Diğer önleyici tedbirler yüksek seslere maruz kalmanın neden olduğu işitme kaybı riskini azaltır ve yaşa bağlı işitme kaybını kötüleştirmekten kaçınır.

Akustik şok nedeniyle zarar görme riski, gürültüye maruz kalma yoğunluğuna ve süresine bağlıdır. Bu riski en aza indirmek için bazı ipuçları görelim:

  • Kulaklarınızı işyerinde koruyun . Gürültülü bir ortamda, örneğin bir pub, disko veya inşaat alanında çalışıyorsanız, kulaklık veya kulaklık gibi işitme koruma cihazlarının kullanılması önerilir. Özel olarak tasarlanan kulaklıklar, kulakları koruyabilir, en yüksek sesleri tolere etmenize ve bunları kabul edilebilir bir seviyede algılamanıza olanak tanır. 85dB veya üzerindeki gürültüye sürekli maruz kalmak, zamanla işitme kaybına neden olabilir.
  • Rekreasyon faaliyetleri ile ilgili risklerden kaçının . Kar kayağı, avlanma ve yüksek seste ve uzun süre müzik dinlemek gibi bazı eğlence etkinlikleri işitme duyunuza zarar verebilir. İşitme koruyucuları kullanmak veya yüksek seslerden kırılmak kulaklarınızı koruyabilir.
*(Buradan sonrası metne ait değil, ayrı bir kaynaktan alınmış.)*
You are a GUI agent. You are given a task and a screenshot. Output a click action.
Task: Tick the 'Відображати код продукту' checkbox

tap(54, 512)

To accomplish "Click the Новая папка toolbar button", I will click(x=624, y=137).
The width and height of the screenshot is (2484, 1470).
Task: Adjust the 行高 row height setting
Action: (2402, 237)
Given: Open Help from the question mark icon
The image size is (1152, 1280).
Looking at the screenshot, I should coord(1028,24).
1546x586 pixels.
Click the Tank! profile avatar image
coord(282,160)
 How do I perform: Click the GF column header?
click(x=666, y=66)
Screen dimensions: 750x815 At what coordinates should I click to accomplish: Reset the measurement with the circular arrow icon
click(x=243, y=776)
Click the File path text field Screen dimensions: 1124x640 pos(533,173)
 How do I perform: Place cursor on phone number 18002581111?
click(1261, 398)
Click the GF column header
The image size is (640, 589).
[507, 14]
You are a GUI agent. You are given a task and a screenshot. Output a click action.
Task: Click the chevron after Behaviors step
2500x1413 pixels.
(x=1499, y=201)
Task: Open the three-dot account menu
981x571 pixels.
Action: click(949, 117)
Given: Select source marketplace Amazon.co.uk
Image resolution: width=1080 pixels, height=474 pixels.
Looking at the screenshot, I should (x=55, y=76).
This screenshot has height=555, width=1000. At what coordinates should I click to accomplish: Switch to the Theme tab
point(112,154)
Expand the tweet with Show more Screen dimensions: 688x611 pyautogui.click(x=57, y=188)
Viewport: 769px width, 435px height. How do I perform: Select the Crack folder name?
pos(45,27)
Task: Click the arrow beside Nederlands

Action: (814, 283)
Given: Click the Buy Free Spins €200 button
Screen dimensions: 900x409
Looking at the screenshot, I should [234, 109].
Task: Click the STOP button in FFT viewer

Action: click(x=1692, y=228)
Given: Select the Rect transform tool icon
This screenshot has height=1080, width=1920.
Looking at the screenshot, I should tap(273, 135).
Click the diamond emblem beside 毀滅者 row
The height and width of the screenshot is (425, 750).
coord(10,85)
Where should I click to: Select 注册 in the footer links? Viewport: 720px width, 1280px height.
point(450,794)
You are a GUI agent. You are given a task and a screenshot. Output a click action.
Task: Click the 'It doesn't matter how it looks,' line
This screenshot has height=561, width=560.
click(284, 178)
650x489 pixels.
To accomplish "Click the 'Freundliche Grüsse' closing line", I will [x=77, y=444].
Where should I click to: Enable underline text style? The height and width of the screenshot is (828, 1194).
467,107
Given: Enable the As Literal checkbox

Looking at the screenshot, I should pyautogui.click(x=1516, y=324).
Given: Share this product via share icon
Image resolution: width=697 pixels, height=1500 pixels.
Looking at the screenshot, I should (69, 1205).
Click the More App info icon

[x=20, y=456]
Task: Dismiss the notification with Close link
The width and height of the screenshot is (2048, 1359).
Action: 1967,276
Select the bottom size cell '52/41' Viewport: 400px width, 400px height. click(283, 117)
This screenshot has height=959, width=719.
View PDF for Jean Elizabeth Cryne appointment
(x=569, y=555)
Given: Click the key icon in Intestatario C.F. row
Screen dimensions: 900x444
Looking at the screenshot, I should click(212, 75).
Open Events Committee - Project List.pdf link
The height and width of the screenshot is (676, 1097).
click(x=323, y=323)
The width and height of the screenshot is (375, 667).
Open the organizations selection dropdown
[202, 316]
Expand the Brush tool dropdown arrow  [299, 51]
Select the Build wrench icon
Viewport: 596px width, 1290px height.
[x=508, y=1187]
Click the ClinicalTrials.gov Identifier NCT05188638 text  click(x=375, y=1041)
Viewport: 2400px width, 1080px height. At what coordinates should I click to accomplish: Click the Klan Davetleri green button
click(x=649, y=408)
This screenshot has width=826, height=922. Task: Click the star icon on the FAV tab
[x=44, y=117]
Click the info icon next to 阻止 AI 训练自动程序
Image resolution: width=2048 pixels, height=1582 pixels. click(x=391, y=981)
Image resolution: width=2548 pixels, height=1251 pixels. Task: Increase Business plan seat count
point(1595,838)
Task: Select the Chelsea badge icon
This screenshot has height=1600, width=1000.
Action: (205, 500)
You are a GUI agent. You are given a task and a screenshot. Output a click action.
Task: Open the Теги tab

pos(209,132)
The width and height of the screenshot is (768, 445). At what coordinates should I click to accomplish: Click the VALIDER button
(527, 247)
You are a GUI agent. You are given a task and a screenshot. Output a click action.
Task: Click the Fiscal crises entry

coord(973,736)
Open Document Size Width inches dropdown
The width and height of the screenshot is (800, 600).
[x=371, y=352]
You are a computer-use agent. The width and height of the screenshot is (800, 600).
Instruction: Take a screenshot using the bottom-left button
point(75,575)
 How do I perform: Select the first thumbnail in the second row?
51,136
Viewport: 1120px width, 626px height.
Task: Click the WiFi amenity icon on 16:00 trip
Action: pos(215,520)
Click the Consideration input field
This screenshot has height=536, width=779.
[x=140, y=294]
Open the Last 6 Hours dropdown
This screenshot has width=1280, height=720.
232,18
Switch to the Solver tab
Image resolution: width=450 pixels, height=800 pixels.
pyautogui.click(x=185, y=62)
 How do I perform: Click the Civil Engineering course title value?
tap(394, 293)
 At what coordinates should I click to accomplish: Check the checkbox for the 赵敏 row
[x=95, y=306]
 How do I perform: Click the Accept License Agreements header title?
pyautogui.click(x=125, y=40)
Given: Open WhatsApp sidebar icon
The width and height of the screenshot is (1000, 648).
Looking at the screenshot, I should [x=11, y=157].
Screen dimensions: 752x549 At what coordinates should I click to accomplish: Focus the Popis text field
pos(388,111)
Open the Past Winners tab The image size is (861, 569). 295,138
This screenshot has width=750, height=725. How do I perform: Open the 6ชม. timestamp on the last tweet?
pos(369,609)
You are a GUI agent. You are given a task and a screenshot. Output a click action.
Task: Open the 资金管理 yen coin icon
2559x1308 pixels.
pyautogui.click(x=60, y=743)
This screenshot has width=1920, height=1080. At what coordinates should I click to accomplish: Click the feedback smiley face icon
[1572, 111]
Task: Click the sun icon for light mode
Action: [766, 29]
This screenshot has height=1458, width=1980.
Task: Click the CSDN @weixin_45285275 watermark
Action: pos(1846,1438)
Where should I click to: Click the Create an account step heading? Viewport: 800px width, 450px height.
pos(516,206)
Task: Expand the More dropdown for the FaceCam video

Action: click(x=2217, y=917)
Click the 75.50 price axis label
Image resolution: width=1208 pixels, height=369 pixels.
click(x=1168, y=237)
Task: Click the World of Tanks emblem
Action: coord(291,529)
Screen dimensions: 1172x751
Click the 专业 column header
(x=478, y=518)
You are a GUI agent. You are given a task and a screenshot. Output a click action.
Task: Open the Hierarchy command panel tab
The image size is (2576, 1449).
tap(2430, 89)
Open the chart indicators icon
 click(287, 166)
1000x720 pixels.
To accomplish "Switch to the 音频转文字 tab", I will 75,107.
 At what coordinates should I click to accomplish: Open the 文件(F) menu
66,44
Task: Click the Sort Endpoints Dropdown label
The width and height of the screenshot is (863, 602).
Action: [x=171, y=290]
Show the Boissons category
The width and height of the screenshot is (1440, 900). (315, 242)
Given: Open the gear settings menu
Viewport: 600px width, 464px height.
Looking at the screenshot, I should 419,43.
    Müzik dinlerken sesi kısmak işitme kaybını önlemenize yardımcı olabilir. Bu, özellikle evde küçük çocuklar varsa önemlidir, çünkü kulakları daha hassastır. İki metre uzaklıktaki biriyle rahat bir görüşme yapamıyorsanız, ses seviyesini azaltmayı deneyin. Son olarak, müziği dinledikten sonra boğuk sesler duymamalı veya kulaklarınızdaki vızıltıları duymamalısınız.